Provided records:
*** Block opens ***

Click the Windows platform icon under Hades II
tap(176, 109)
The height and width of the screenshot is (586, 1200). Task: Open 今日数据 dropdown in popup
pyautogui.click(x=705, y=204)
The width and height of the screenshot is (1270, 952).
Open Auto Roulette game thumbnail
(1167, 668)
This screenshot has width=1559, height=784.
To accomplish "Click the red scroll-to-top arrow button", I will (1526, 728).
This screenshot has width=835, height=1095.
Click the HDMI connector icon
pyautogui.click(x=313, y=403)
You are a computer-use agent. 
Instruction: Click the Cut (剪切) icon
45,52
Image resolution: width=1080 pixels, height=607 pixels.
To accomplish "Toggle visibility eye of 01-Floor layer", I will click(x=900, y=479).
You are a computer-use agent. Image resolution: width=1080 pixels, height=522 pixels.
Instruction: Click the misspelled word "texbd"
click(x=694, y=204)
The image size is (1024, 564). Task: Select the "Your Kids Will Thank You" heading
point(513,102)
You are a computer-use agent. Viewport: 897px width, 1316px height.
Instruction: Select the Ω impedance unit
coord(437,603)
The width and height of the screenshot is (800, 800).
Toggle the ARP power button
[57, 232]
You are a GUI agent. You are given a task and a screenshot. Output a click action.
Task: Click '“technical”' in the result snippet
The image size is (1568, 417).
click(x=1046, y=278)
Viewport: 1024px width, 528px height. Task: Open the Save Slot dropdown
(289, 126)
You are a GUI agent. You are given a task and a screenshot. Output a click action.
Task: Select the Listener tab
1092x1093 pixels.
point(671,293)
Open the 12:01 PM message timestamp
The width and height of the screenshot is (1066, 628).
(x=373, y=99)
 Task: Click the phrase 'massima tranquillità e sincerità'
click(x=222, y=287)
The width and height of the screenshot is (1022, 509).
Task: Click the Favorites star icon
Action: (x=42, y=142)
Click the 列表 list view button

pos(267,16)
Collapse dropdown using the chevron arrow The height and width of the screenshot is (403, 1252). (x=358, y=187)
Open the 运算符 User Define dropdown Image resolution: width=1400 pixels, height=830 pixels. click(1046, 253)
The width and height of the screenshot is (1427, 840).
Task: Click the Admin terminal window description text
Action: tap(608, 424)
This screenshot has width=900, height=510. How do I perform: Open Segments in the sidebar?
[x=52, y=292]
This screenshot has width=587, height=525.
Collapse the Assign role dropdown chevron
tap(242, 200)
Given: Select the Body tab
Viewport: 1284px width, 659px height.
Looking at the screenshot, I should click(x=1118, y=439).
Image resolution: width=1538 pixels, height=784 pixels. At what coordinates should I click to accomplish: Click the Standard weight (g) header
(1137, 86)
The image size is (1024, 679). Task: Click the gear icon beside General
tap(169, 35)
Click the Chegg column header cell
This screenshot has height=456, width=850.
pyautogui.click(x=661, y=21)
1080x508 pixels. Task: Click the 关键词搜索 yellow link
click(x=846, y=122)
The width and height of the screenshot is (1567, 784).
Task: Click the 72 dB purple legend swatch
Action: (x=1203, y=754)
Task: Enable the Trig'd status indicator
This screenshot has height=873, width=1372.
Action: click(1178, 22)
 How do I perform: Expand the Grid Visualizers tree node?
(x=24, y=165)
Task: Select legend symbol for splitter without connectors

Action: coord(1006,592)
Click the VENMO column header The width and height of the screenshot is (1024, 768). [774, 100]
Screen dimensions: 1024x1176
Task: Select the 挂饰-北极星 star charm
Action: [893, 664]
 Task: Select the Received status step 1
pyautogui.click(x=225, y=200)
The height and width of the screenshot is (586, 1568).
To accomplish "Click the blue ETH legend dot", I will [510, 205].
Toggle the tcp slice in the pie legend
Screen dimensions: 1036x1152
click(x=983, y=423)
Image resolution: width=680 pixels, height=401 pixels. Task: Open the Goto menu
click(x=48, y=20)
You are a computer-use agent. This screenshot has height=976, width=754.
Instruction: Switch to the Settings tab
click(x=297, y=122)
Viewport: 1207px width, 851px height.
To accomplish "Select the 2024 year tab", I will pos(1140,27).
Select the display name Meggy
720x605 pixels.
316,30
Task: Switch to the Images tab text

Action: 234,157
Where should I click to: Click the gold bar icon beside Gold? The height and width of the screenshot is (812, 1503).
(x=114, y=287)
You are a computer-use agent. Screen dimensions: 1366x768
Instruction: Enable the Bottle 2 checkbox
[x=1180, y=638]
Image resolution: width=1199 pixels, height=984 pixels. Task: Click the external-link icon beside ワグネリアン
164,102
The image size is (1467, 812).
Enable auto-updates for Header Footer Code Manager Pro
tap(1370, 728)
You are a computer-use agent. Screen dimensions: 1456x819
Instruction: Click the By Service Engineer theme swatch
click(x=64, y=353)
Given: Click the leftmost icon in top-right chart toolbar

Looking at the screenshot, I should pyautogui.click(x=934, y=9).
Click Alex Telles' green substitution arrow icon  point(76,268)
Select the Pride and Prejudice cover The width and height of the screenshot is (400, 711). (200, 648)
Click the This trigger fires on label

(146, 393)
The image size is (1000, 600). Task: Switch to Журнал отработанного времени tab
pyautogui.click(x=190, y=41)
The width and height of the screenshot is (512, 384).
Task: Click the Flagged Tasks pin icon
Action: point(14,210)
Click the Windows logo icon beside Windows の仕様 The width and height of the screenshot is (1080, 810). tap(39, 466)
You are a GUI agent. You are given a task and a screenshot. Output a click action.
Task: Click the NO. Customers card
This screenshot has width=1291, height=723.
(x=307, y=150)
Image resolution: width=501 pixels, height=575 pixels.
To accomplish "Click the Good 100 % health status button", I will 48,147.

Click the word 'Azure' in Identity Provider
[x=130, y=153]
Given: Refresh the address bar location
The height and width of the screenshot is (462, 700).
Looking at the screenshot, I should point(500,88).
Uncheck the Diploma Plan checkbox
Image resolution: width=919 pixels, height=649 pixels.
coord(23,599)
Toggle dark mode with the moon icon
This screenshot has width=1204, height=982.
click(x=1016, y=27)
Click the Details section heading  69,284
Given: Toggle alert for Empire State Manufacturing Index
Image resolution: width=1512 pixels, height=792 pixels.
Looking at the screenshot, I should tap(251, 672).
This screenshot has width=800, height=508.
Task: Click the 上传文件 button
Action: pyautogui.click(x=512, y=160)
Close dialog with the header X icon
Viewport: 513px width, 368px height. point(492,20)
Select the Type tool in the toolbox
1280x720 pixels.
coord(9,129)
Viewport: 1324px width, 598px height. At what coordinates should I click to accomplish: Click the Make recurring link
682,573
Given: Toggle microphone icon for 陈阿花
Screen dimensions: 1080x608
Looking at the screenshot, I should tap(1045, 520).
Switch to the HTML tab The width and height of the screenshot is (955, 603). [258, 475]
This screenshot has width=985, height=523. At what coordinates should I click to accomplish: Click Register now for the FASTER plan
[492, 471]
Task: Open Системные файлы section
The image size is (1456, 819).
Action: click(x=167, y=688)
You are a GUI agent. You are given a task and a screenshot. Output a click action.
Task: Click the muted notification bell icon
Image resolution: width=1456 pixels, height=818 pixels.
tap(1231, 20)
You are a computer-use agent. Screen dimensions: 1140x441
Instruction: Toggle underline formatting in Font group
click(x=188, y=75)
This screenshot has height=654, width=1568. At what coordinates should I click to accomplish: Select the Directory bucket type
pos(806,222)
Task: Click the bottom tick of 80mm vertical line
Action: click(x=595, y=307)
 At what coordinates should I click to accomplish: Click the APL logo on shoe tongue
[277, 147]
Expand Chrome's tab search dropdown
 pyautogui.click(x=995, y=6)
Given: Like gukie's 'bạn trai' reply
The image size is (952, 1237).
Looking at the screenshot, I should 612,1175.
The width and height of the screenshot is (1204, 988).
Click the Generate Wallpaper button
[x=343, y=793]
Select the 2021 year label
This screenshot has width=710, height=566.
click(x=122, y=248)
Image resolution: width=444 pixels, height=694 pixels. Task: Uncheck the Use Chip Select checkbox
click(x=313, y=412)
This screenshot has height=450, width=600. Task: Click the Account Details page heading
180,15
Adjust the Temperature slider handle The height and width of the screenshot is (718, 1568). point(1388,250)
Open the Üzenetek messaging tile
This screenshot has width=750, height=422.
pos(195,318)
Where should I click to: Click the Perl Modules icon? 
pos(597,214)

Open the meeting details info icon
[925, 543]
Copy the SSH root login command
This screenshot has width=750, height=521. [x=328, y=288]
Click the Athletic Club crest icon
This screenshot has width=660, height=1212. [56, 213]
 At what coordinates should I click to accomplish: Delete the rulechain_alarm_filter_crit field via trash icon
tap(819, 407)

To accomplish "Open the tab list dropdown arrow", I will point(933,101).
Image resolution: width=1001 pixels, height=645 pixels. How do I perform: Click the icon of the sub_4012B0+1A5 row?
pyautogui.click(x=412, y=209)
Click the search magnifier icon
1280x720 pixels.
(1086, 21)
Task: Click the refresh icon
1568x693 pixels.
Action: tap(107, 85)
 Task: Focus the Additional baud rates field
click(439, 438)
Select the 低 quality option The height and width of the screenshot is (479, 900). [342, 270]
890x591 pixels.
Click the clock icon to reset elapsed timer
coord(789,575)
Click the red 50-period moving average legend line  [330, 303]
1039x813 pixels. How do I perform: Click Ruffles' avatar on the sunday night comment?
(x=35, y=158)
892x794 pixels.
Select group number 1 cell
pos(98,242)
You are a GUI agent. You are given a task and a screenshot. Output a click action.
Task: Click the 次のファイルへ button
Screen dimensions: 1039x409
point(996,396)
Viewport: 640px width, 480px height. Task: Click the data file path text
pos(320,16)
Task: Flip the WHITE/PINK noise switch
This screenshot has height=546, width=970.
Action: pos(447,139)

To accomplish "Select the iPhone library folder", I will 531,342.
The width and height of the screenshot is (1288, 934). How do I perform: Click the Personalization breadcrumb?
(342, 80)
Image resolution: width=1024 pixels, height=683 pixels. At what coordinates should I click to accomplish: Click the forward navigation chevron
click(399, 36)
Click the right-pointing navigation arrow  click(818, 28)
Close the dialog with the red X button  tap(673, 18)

*** Block closes ***

Directions for this task: For each line of the material that contains "section", return a copy.

Exercise solution:
Click the Details section heading  69,284
Task: Open Системные файлы section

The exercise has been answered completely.